WHAT IS EXPECTED: In the part that opens with the line containing "How do I perform: Open Kommissioniermonitor" and closes with the line containing "tap(970, 178)", substitute "button" for every "icon" and give that part again with nothing else changed.

+++ GIVEN ENTRIES +++

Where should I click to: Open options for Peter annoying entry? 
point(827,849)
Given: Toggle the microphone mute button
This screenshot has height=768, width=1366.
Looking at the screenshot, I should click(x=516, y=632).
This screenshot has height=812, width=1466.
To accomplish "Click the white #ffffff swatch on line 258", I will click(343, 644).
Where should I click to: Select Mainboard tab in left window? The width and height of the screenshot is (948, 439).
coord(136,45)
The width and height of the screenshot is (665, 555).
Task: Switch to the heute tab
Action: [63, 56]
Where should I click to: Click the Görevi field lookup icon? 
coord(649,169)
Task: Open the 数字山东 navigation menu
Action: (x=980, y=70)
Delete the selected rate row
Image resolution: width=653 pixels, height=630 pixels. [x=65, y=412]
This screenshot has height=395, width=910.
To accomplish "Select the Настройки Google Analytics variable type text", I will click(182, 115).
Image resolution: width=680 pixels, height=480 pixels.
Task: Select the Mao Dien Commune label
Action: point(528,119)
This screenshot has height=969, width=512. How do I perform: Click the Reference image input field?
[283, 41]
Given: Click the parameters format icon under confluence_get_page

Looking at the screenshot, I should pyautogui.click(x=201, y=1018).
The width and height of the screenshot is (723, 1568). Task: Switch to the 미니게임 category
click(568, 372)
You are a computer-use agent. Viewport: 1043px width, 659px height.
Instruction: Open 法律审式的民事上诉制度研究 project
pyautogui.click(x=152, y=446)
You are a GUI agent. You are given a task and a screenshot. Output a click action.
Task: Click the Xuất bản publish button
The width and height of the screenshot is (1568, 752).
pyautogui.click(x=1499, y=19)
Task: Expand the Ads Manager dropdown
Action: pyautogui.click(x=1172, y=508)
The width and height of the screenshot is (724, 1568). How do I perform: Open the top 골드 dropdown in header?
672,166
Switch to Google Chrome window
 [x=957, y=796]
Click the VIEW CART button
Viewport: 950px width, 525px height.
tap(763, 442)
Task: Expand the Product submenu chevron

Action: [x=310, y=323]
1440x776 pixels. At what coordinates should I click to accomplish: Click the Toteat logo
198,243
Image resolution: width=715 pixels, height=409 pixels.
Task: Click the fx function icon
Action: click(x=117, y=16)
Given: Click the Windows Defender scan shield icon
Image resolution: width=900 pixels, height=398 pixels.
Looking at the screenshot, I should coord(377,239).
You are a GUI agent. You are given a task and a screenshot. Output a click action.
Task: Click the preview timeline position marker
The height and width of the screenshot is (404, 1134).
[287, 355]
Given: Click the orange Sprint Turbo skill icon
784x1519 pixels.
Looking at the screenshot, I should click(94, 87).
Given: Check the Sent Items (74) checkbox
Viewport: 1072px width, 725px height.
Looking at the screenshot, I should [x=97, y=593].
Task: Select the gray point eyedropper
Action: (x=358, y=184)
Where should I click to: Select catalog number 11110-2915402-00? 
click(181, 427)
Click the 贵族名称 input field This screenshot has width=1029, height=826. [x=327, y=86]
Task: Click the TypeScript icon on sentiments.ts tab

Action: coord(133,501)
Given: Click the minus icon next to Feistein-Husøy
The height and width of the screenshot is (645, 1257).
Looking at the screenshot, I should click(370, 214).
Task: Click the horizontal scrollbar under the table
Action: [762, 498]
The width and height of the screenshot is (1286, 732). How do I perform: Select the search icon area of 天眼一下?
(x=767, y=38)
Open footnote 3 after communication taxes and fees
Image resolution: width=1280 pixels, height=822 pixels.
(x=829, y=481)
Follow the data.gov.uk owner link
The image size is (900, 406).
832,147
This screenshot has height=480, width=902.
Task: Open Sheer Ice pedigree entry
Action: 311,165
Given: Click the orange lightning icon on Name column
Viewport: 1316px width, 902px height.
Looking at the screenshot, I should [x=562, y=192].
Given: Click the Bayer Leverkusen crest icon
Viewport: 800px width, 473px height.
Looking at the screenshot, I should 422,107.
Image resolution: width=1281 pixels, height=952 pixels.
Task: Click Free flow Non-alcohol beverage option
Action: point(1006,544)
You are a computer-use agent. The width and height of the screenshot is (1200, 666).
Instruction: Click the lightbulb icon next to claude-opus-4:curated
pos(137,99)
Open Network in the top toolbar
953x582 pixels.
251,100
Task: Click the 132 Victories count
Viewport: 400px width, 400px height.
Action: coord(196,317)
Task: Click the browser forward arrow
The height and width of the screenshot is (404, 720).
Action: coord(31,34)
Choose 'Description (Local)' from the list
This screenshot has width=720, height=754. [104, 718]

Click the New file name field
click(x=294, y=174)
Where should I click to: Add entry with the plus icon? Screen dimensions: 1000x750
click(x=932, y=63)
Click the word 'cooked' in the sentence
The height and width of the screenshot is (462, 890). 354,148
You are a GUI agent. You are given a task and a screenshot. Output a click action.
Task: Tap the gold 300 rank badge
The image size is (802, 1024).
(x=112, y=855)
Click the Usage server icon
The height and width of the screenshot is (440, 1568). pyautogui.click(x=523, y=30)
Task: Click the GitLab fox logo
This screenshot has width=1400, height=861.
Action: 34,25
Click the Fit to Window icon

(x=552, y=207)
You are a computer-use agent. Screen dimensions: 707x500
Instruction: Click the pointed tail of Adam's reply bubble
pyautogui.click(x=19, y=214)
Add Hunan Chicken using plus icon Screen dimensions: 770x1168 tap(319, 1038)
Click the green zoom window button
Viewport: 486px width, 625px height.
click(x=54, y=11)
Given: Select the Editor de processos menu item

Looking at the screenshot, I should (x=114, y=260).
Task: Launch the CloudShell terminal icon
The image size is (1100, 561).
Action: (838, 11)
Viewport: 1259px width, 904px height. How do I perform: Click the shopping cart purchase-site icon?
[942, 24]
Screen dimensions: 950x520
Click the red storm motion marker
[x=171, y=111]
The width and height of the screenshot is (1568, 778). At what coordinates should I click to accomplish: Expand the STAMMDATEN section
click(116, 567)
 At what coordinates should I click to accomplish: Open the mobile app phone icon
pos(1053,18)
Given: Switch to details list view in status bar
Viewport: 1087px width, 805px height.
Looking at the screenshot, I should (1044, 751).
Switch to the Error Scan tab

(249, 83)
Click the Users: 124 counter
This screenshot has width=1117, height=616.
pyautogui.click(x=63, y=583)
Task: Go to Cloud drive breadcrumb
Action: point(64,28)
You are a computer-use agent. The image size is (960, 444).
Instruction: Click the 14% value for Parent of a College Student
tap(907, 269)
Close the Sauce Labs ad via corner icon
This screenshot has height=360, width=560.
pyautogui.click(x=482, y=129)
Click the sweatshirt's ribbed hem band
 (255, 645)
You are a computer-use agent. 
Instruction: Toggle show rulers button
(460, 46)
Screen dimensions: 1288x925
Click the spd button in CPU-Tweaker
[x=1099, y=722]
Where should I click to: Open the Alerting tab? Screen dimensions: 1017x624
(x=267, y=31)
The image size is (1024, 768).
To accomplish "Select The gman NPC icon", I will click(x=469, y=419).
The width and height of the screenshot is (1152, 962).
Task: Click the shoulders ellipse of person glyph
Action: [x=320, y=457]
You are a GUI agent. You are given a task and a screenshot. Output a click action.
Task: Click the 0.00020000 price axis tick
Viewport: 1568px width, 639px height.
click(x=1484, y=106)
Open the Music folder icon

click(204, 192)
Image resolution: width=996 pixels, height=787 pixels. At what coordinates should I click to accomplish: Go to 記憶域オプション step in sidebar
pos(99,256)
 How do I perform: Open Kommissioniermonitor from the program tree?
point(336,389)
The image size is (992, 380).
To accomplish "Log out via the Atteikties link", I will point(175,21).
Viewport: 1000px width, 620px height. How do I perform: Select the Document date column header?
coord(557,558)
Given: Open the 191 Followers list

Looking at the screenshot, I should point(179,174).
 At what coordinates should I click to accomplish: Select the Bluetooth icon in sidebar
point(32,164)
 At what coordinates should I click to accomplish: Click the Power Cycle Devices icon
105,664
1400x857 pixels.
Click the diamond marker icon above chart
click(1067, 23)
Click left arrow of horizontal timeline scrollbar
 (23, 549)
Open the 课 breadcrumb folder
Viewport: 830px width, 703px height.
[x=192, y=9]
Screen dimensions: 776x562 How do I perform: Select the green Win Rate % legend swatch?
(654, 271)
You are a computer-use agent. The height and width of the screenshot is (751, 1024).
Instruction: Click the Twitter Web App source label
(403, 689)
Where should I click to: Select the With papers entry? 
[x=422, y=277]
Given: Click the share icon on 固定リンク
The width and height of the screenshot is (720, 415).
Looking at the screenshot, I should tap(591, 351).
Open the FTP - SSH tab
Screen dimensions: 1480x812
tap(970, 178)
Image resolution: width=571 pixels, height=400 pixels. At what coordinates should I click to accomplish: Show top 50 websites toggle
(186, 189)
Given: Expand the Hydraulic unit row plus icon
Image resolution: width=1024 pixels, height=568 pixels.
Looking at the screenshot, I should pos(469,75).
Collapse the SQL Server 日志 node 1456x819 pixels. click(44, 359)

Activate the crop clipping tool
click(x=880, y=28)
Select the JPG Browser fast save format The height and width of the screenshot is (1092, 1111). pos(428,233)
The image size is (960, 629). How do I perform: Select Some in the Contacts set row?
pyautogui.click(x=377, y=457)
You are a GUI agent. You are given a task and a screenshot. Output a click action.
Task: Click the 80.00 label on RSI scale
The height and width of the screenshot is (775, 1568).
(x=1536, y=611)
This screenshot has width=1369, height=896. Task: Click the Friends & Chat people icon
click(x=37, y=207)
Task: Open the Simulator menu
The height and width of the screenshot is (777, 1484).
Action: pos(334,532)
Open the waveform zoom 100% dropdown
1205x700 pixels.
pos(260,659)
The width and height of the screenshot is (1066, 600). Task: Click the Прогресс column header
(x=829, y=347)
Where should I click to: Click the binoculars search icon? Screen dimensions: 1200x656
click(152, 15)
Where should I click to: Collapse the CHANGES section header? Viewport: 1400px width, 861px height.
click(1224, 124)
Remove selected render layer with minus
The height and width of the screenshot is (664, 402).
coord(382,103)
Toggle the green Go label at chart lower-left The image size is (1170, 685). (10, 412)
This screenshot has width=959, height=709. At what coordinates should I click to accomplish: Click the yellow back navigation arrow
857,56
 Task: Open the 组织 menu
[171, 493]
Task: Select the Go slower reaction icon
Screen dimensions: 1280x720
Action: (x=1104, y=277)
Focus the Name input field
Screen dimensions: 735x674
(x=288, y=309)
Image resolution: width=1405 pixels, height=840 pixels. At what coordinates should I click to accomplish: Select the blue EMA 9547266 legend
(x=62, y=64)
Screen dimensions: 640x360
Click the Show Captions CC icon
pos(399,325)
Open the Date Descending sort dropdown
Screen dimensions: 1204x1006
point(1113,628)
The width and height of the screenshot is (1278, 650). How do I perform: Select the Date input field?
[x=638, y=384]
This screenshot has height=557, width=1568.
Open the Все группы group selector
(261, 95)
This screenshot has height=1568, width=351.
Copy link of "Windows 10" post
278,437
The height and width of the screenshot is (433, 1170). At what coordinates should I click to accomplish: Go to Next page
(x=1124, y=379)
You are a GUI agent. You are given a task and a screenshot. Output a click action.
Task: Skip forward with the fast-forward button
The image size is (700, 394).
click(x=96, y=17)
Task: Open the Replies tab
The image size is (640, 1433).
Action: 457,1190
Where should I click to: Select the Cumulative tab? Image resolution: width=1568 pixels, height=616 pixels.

+++

SOLUTION BELOW:
 How do I perform: Open Kommissioniermonitor from the program tree?
point(336,389)
The image size is (992, 380).
To accomplish "Log out via the Atteikties link", I will point(175,21).
Viewport: 1000px width, 620px height. How do I perform: Select the Document date column header?
coord(557,558)
Given: Open the 191 Followers list

Looking at the screenshot, I should point(179,174).
 At what coordinates should I click to accomplish: Select the Bluetooth button in sidebar
point(32,164)
 At what coordinates should I click to accomplish: Click the Power Cycle Devices button
105,664
1400x857 pixels.
Click the diamond marker button above chart
click(1067, 23)
Click left arrow of horizontal timeline scrollbar
 (23, 549)
Open the 课 breadcrumb folder
Viewport: 830px width, 703px height.
[x=192, y=9]
Screen dimensions: 776x562 How do I perform: Select the green Win Rate % legend swatch?
(654, 271)
You are a computer-use agent. The height and width of the screenshot is (751, 1024).
Instruction: Click the Twitter Web App source label
(403, 689)
Where should I click to: Select the With papers entry? 
[x=422, y=277]
Given: Click the share button on 固定リンク
The width and height of the screenshot is (720, 415).
Looking at the screenshot, I should tap(591, 351).
Open the FTP - SSH tab
Screen dimensions: 1480x812
tap(970, 178)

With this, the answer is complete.